**Exercise input**
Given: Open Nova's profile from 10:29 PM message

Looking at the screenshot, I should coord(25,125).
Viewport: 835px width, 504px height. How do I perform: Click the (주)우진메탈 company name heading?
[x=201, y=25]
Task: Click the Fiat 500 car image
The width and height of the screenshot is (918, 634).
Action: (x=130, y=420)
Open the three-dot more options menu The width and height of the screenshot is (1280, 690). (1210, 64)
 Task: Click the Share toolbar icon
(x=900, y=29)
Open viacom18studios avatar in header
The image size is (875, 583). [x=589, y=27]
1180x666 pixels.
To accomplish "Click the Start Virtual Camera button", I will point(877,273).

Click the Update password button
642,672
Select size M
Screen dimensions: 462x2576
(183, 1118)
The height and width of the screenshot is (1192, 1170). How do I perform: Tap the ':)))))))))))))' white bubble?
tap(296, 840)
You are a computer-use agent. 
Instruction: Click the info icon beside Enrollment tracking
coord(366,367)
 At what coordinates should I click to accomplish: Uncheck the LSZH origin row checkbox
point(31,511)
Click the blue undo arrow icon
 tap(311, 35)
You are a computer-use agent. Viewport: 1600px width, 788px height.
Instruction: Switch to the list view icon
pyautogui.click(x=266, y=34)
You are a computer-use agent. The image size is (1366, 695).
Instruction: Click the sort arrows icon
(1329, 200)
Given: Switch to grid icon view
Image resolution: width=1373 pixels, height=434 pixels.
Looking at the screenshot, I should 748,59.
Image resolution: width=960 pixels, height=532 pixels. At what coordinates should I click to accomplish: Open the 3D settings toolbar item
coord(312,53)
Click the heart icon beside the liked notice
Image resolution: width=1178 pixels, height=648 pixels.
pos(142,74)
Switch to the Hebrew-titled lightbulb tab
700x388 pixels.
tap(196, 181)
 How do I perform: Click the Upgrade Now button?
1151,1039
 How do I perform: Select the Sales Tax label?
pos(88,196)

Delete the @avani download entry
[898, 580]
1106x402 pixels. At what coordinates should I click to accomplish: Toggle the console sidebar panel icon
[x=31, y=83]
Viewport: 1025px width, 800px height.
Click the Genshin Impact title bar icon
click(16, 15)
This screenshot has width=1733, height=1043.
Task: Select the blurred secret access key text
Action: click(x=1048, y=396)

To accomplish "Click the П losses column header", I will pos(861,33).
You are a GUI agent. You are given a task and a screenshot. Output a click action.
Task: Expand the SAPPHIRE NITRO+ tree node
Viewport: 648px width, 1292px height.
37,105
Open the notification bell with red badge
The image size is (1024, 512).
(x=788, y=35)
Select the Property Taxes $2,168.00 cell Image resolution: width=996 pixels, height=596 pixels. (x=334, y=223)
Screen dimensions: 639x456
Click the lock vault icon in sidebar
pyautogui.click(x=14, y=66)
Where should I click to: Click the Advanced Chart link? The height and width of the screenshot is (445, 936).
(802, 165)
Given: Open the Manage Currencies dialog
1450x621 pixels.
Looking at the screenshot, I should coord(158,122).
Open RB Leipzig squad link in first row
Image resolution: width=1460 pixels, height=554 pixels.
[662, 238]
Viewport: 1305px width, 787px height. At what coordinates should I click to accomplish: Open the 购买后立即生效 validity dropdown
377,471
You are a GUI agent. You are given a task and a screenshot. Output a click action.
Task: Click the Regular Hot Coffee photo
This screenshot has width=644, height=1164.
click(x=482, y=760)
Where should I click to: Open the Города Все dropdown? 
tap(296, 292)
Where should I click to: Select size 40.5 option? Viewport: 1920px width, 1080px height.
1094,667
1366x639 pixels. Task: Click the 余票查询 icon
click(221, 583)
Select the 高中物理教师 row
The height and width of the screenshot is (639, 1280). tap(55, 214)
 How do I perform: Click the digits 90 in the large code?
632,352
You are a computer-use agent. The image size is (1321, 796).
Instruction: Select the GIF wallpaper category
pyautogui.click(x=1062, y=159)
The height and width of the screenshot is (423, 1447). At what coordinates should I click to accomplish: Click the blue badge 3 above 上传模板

**Work required**
Please restate every record above word for word.

**Response to this exercise**
Given: Open Nova's profile from 10:29 PM message

Looking at the screenshot, I should coord(25,125).
Viewport: 835px width, 504px height. How do I perform: Click the (주)우진메탈 company name heading?
[x=201, y=25]
Task: Click the Fiat 500 car image
The width and height of the screenshot is (918, 634).
Action: (x=130, y=420)
Open the three-dot more options menu The width and height of the screenshot is (1280, 690). (1210, 64)
 Task: Click the Share toolbar icon
(x=900, y=29)
Open viacom18studios avatar in header
The image size is (875, 583). [x=589, y=27]
1180x666 pixels.
To accomplish "Click the Start Virtual Camera button", I will point(877,273).

Click the Update password button
642,672
Select size M
Screen dimensions: 462x2576
(183, 1118)
The height and width of the screenshot is (1192, 1170). How do I perform: Tap the ':)))))))))))))' white bubble?
tap(296, 840)
You are a computer-use agent. 
Instruction: Click the info icon beside Enrollment tracking
coord(366,367)
 At what coordinates should I click to accomplish: Uncheck the LSZH origin row checkbox
point(31,511)
Click the blue undo arrow icon
 tap(311, 35)
You are a computer-use agent. Viewport: 1600px width, 788px height.
Instruction: Switch to the list view icon
pyautogui.click(x=266, y=34)
You are a computer-use agent. The image size is (1366, 695).
Instruction: Click the sort arrows icon
(1329, 200)
Given: Switch to grid icon view
Image resolution: width=1373 pixels, height=434 pixels.
Looking at the screenshot, I should 748,59.
Image resolution: width=960 pixels, height=532 pixels. At what coordinates should I click to accomplish: Open the 3D settings toolbar item
coord(312,53)
Click the heart icon beside the liked notice
Image resolution: width=1178 pixels, height=648 pixels.
pos(142,74)
Switch to the Hebrew-titled lightbulb tab
700x388 pixels.
tap(196, 181)
 How do I perform: Click the Upgrade Now button?
1151,1039
 How do I perform: Select the Sales Tax label?
pos(88,196)

Delete the @avani download entry
[898, 580]
1106x402 pixels. At what coordinates should I click to accomplish: Toggle the console sidebar panel icon
[x=31, y=83]
Viewport: 1025px width, 800px height.
Click the Genshin Impact title bar icon
click(16, 15)
This screenshot has width=1733, height=1043.
Task: Select the blurred secret access key text
Action: click(x=1048, y=396)

To accomplish "Click the П losses column header", I will pos(861,33).
You are a GUI agent. You are given a task and a screenshot. Output a click action.
Task: Expand the SAPPHIRE NITRO+ tree node
Viewport: 648px width, 1292px height.
37,105
Open the notification bell with red badge
The image size is (1024, 512).
(x=788, y=35)
Select the Property Taxes $2,168.00 cell Image resolution: width=996 pixels, height=596 pixels. (x=334, y=223)
Screen dimensions: 639x456
Click the lock vault icon in sidebar
pyautogui.click(x=14, y=66)
Where should I click to: Click the Advanced Chart link? The height and width of the screenshot is (445, 936).
(802, 165)
Given: Open the Manage Currencies dialog
1450x621 pixels.
Looking at the screenshot, I should coord(158,122).
Open RB Leipzig squad link in first row
Image resolution: width=1460 pixels, height=554 pixels.
[662, 238]
Viewport: 1305px width, 787px height. At what coordinates should I click to accomplish: Open the 购买后立即生效 validity dropdown
377,471
You are a GUI agent. You are given a task and a screenshot. Output a click action.
Task: Click the Regular Hot Coffee photo
This screenshot has width=644, height=1164.
click(x=482, y=760)
Where should I click to: Open the Города Все dropdown? 
tap(296, 292)
Where should I click to: Select size 40.5 option? Viewport: 1920px width, 1080px height.
1094,667
1366x639 pixels. Task: Click the 余票查询 icon
click(221, 583)
Select the 高中物理教师 row
The height and width of the screenshot is (639, 1280). tap(55, 214)
 How do I perform: Click the digits 90 in the large code?
632,352
You are a computer-use agent. The image size is (1321, 796).
Instruction: Select the GIF wallpaper category
pyautogui.click(x=1062, y=159)
The height and width of the screenshot is (423, 1447). At what coordinates should I click to accomplish: Click the blue badge 3 above 上传模板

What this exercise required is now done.